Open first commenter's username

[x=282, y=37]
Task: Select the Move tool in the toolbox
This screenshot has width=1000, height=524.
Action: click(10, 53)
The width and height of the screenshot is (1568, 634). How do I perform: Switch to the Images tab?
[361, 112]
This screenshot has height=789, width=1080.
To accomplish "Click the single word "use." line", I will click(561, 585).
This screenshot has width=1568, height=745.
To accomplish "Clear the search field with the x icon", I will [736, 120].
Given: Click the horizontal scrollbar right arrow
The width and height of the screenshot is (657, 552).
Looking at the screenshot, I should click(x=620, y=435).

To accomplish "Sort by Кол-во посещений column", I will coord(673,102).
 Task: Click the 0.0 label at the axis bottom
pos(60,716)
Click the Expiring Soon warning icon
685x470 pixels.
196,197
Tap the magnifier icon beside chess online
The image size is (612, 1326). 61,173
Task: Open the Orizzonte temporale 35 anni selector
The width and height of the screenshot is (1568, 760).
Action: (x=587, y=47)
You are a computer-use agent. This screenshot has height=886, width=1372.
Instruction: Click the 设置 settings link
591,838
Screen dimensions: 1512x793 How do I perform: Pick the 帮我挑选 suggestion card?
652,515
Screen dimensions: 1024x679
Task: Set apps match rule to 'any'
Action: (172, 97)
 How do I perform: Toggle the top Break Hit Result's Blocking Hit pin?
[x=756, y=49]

===============

### The task
Copy the part of the data that opens with the line containing "How do I perform: Toggle" and closes at the end of the data, swapping "top" for "bottom" and changing nothing else.

### Exercise response
 How do I perform: Toggle the bottom Break Hit Result's Blocking Hit pin?
[x=756, y=49]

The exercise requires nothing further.